INSTRUCTIONS FOR THE TASK:
Would you give back exactly the lines from the line with "The width and" through the end of the entries below, both included, but none of the pictures?

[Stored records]
■ ■ ■ ■

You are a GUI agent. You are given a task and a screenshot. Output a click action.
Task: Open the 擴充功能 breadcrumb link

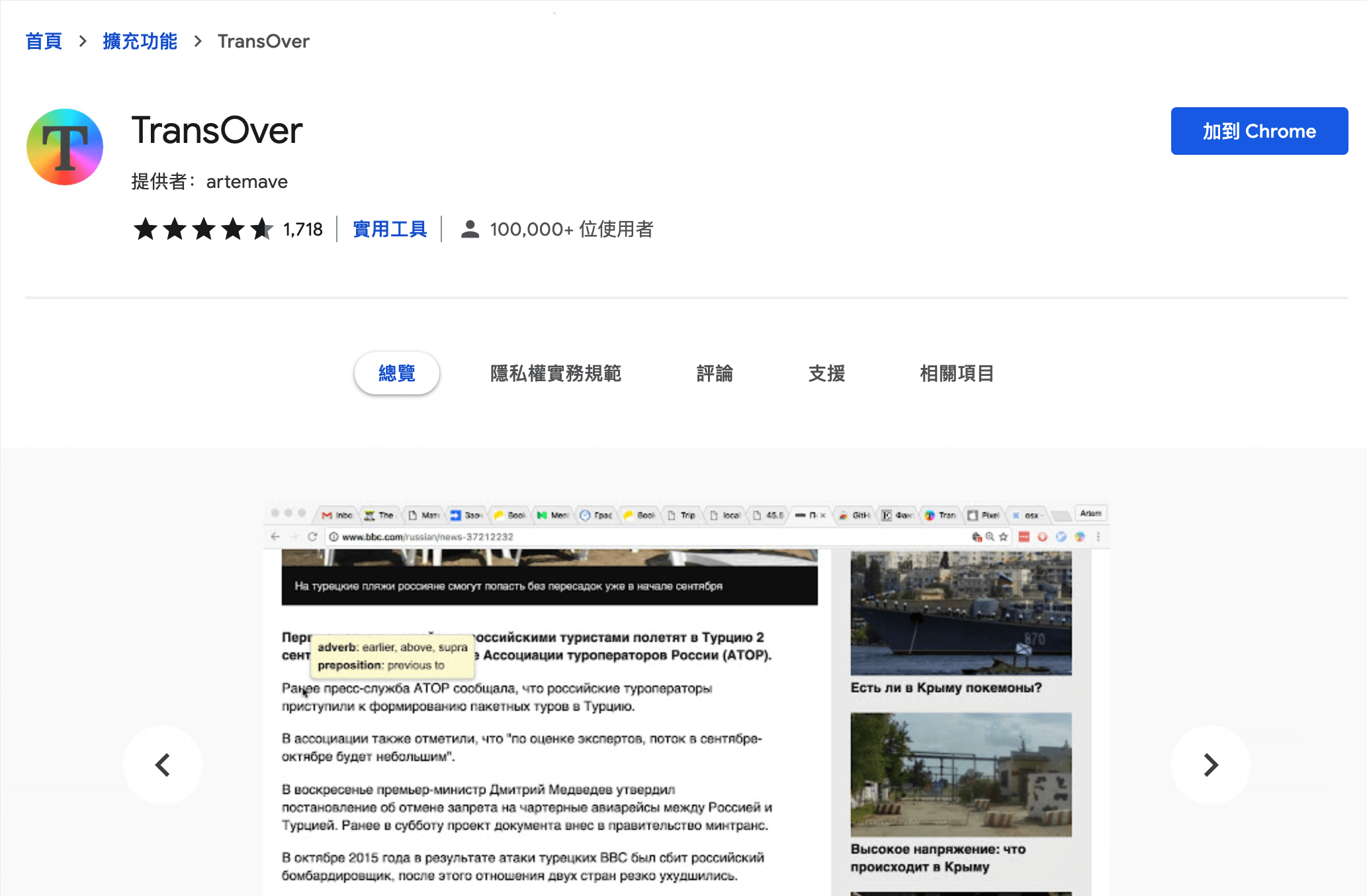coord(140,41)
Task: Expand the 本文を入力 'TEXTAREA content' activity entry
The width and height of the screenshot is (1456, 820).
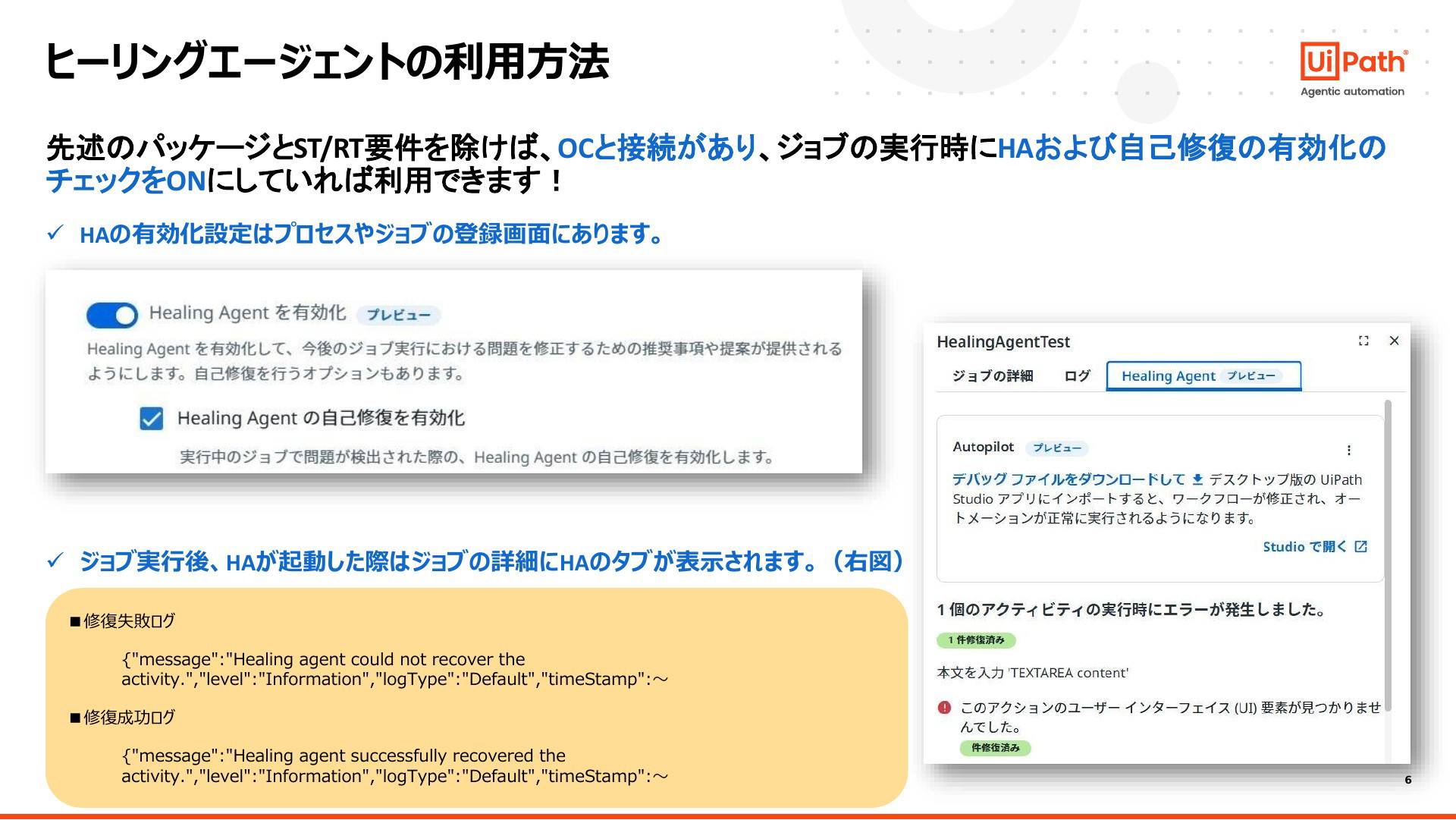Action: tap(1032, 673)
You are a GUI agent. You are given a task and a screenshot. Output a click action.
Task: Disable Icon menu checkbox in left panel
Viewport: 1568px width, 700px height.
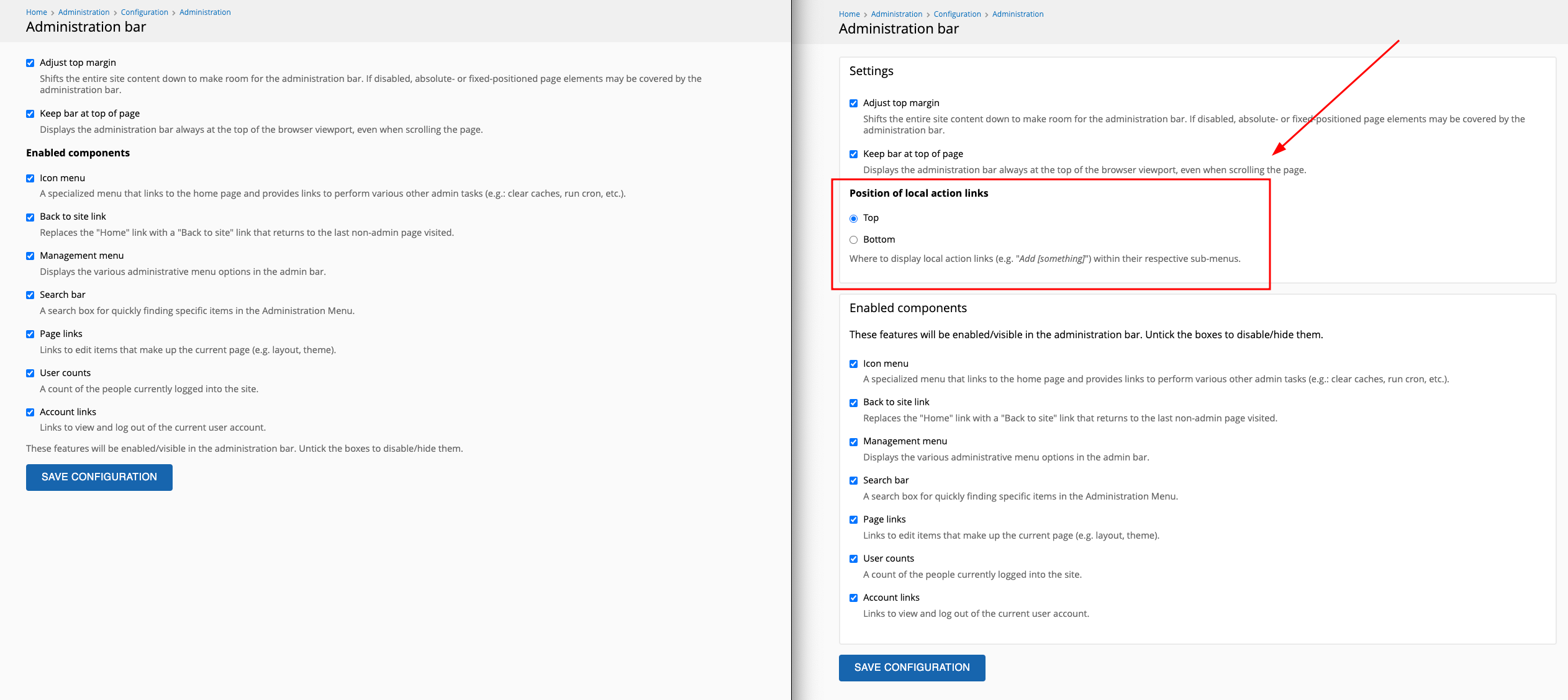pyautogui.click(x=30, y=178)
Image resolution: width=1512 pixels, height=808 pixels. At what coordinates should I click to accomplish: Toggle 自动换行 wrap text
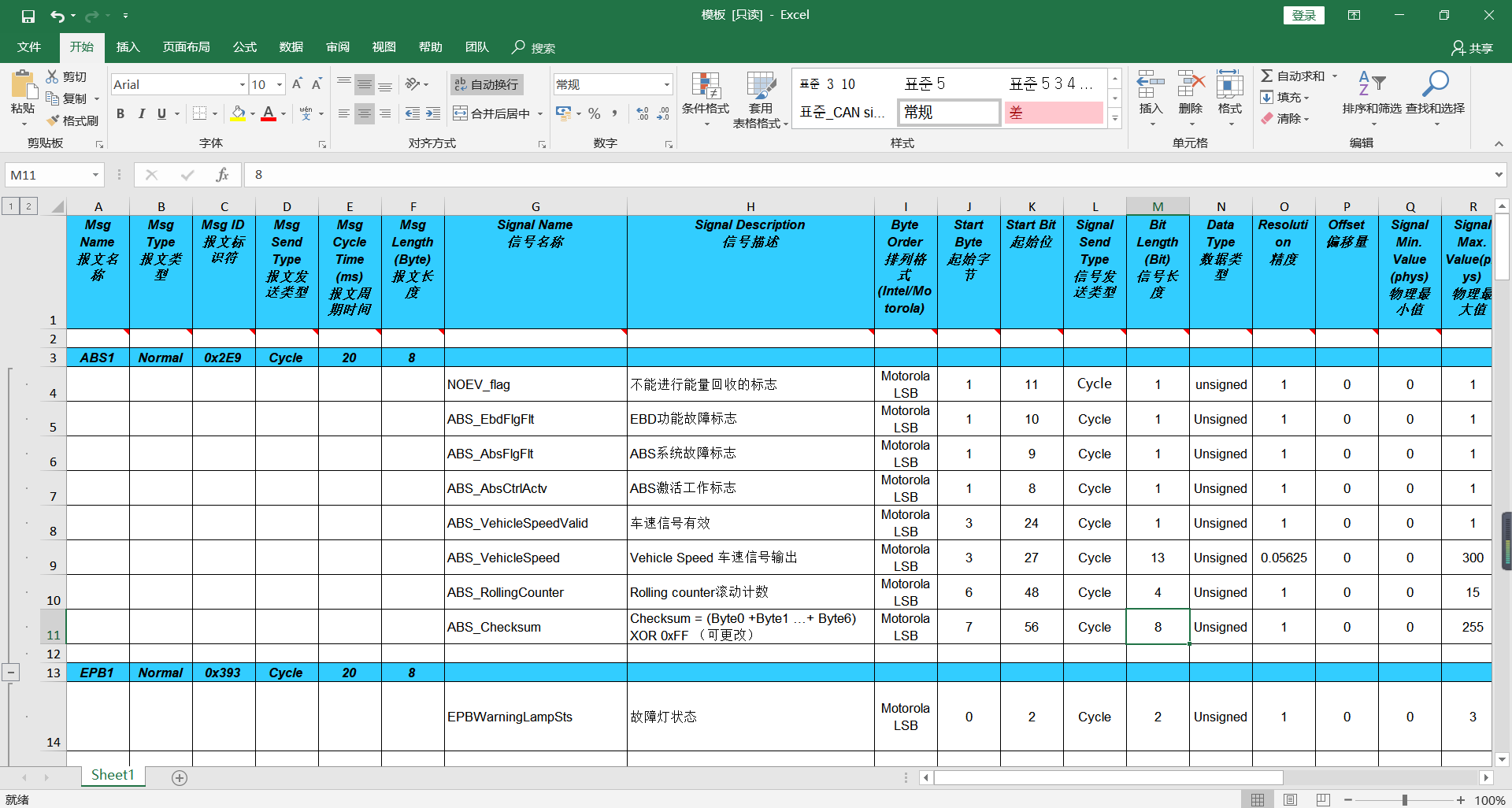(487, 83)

■ ■ ■ ■

EXERCISE SOLUTION:
The width and height of the screenshot is (1456, 820).
Action: tap(1032, 673)
You are a GUI agent. You are given a task and a screenshot. Output a click action.
Task: Disable Icon menu checkbox in left panel
Viewport: 1568px width, 700px height.
pyautogui.click(x=30, y=178)
Image resolution: width=1512 pixels, height=808 pixels. At what coordinates should I click to accomplish: Toggle 自动换行 wrap text
(487, 83)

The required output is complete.